Once I dropped in on one of the architects and found her exactingly removing the thin membrane known as the fell from at least half a dozen legs of lamb she was marinating (fortunately, these architects all had large kitchens). When she and her boyfriend got married, one of the group baked her a cake for every year they’d been engaged; eight, as I recall. For the Christmas season one year, my high school friend’s wife went to the trouble--a very great deal of trouble, as it turned out--to make the actual pastries known as sugar plums.

It was clear that two of the best cooks in the group were an architect named Jerry and his friend Alice.
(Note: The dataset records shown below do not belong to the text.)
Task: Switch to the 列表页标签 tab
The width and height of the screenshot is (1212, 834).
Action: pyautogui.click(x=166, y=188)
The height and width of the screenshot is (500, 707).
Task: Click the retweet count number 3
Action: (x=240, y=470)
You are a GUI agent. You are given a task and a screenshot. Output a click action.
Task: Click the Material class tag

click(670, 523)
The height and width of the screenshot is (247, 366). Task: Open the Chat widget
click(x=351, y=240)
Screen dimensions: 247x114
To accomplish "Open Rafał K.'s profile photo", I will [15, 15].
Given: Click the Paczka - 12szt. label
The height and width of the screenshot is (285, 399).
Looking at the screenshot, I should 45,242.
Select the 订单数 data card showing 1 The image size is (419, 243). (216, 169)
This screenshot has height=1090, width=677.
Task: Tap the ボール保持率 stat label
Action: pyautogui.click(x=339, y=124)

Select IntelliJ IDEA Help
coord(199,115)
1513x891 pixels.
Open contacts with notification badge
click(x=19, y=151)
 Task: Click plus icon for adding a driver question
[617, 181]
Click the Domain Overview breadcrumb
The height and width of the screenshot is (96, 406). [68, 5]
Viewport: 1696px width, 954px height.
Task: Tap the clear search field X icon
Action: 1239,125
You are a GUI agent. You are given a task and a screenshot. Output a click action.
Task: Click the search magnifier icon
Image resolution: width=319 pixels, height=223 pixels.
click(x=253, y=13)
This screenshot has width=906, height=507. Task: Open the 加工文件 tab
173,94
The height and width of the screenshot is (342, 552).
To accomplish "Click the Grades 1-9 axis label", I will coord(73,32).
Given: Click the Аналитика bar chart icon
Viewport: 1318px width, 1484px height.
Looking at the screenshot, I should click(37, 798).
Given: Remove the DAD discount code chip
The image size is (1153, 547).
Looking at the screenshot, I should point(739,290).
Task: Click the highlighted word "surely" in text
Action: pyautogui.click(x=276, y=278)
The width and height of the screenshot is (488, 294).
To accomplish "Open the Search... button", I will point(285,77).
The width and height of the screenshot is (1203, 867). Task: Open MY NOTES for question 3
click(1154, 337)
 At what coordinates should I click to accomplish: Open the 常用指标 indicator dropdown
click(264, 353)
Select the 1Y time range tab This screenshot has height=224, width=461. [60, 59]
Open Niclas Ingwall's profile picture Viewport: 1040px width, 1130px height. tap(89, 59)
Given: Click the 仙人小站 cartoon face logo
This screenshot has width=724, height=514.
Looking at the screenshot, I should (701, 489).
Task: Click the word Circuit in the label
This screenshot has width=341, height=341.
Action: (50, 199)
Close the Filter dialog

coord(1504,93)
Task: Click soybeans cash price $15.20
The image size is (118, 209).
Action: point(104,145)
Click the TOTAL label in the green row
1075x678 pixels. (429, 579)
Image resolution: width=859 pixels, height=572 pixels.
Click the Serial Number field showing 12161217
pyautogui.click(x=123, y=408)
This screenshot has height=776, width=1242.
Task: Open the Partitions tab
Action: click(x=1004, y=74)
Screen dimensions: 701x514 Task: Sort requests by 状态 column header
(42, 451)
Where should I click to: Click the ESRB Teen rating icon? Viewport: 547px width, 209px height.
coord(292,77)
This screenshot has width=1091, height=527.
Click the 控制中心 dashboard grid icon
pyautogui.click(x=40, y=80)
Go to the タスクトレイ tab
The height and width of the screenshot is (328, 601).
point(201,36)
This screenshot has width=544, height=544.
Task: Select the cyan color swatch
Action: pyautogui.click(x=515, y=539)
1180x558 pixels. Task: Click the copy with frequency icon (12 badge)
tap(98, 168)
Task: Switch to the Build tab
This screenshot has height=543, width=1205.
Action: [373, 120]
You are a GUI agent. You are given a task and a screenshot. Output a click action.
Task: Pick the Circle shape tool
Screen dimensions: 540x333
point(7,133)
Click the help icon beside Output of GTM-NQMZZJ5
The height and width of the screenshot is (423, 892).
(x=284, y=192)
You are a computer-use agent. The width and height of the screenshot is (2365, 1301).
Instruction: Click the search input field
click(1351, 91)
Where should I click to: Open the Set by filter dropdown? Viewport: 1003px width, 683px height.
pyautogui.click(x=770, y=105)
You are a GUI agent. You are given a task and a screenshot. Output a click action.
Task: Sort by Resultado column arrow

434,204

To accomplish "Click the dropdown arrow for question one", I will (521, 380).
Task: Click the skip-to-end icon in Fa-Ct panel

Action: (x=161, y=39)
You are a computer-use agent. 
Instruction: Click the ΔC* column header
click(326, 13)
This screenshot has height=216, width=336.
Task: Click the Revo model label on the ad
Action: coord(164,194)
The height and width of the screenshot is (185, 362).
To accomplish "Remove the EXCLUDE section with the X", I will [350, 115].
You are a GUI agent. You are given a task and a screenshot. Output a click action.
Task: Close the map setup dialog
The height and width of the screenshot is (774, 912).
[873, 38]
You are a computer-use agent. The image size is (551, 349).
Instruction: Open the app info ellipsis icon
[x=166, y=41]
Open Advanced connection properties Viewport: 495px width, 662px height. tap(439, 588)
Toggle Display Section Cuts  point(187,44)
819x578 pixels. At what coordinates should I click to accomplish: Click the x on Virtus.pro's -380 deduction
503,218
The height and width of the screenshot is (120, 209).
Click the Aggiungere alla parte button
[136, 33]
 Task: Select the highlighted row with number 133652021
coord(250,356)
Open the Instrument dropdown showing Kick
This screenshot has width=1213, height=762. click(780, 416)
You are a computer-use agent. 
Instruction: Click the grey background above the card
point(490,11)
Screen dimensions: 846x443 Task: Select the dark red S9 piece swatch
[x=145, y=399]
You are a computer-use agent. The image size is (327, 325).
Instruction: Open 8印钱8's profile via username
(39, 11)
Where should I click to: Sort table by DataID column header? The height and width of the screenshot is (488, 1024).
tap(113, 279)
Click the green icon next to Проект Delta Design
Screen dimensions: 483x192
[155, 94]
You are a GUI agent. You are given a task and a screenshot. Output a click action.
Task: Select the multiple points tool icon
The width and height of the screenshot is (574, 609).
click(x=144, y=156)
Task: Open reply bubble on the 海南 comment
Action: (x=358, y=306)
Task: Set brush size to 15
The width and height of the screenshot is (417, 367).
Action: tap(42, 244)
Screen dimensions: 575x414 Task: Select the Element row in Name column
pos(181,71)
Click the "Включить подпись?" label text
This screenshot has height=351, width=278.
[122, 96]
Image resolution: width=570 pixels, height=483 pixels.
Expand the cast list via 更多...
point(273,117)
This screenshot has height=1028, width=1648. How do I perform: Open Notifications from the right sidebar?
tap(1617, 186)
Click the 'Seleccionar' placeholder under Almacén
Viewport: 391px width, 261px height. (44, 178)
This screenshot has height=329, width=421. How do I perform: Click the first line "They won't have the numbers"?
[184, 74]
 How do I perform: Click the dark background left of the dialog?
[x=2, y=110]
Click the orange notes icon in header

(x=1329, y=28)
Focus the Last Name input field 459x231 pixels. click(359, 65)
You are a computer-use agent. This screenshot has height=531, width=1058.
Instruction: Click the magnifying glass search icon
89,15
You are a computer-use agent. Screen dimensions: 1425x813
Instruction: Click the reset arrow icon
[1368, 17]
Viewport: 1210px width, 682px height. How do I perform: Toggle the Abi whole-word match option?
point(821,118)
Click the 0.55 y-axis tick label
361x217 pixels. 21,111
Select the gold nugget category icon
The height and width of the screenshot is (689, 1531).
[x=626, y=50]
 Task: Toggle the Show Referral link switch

They were just like the rest of the group--enthusiastic food-lovers, eagerly sharing every great ingredient and fascinating recipe they discovered. Both of them, but particularly Alice, were into the English cookery writer Elizabeth David, whom I’d naively thought of as my own little food discovery.

It was months before I learned that Alice Waters was the proprietor and Jeremiah Tower the chef at a Berkeley restaurant named Chez Panisse.

When I did, it didn’t seem so surprising. The Bay Area is a sort of overgrown small town, particularly Berkeley, where I’d gone to school. When I thought back, I remembered that a college friend had once told me of her brief stint as Chez Panisse’s chef de cuisine in the early days. And I’d met Lindsey Shere long before she became Alice Waters’ pastry chef--she was the sister-in-law of a roommate of mine at Cal.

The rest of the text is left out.